Après l’annonce de M. Yoon, des troupes ont été déployées et des hélicoptères de l’armée ont atterri sur le toit du parlement, mais les députés ont pu se réunir en catastrophe pour adopter une résolution exigeant l’abrogation de la mesure, ce à quoi M. Yoon a fini par se résoudre après plusieurs heures. Des centaines de manifestants s’étaient entretemps rassemblés devant le Parlement pour exiger le retrait du texte et la démission du président.

Des législateurs et des membres du Parti démocratique (PD) manifestent contre le président du pays à l’Assemblée nationale le 04 décembre 2024 à Séoul, en Corée du Sud. (Chung Sung-Jun/Getty Images)

L’imposition de la loi martiale, une première depuis plus de 40 ans en Corée du Sud, impliquait la suspension de la vie politique, la fermeture du parlement et la mise sous contrôle des médias.

Une mesure « illégale »

Cette annonce a généré inquiétude et désapprobation dans le monde, notamment de la part des États-Unis, principal allié de Séoul face à la Corée du Nord.

Le chef de l’opposition Lee Jae-myung, qui avait perdu de justesse la présidentielle contre M. Yoon, avait qualifié d’« illégale » la mesure imposée par celui-ci. « Nous allons porter plainte pour rébellion » contre le président, ses ministres de la Défense et de l’Intérieur et des « personnalités-clés de l’armée et de la police, telles que le commandant de la loi martiale (un général de l’armée, ndlr) et le chef de la police », a annoncé le Parti démocrate mercredi.

Une porte endommagée par des soldats sud-coréens est visible à l’Assemblée nationale à Séoul le 4 décembre 2024. (JUNG YEON-JE/AFP via Getty Images)

Même la formation de M. Yoon, le Parti du Pouvoir au Peuple, s’est démarquée de l’initiative du président. « Le président doit expliquer cette situation tragique tout de suite et en détail », a déclaré à la télévision le chef de sa formation, Han Dong-hoon, soulignant que « tous les responsables devront rendre des comptes ». Le chef de cabinet du président et plusieurs conseillers ont dans la matinée « présenté leur démission collective », selon l’agence de presse Yonhap.

Appel à une « grève générale illimitée » 

La Confédération coréenne des syndicats, plus importante intersyndicale du pays avec ses quelque 1,2 million de membres, a appelé à une « grève générale illimitée » jusqu’à la démission de M. Yoon, estimant qu’il avait « signé sa propre fin au pouvoir ». En milieu d’après-midi mercredi, le dirigeant n’était toujours pas réapparu en public.
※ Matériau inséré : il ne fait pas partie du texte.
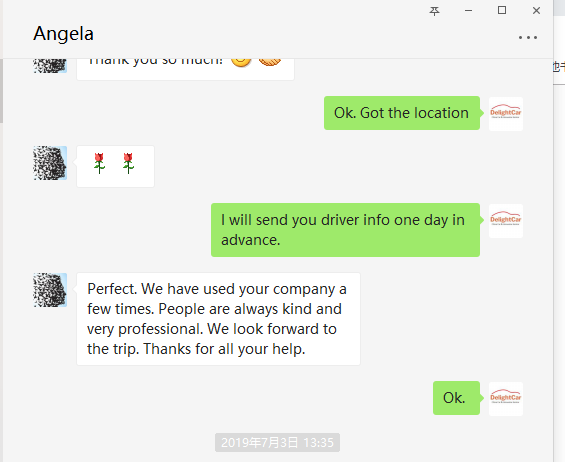Select the 'Perfect. We have used' message bubble
Screen dimensions: 565x462
click(x=218, y=319)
Au total, plus de 280 militaires ont fait irruption dans le Parlement, selon Yonhap. Un total de 190 députés sur 300 ont quand même réussi à se réunir dans l’hémicycle, où des soldats des forces spéciales tentaient de pénétrer, et à voter à l’unanimité une motion réclamant la levée de la loi martiale. Devant le bâtiment, mis sous scellés dans la nuit, des manifestants ont clamé : « Arrêtez Yoon Suk Yeol ! », ont constaté des journalistes de l’AFP.

Des législateurs et des membres du Parti démocrate tiennent des pancartes sur lesquelles on peut lire « Yoon Suk Yeol devrait démissionner » lors d’un rassemblement à l’Assemblée nationale à Séoul, le 4 décembre 2024, (JUNG YEON-JE/AFP via Getty Images)

« Pourquoi est-ce qu’on a dû venir ici après avoir travaillé toute la journée, en pleine semaine ? », a crié un manifestant. « C’est à cause de cette loi martiale insensée décrétée par Yoon, qui est devenu fou », s’est écrié un autre protestataire, acclamé par des centaines de personnes.

Mercredi à l’aube, M. Yoon s’est finalement résolu à annoncer à la télévision la levée de la loi martiale et le retrait des troupes déployées dans la capitale, suscitant des cris de joie des manifestants.

La loi martiale avait été activée pour la dernière fois en 1980, quand des centaines de milliers de personnes avaient battu le pavé pour protester contre un coup d’État militaire. Ces manifestations avaient été réprimées dans le sang. Minée par les événements de la nuit, la Bourse de Séoul a terminé mercredi en baisse de 1,4%.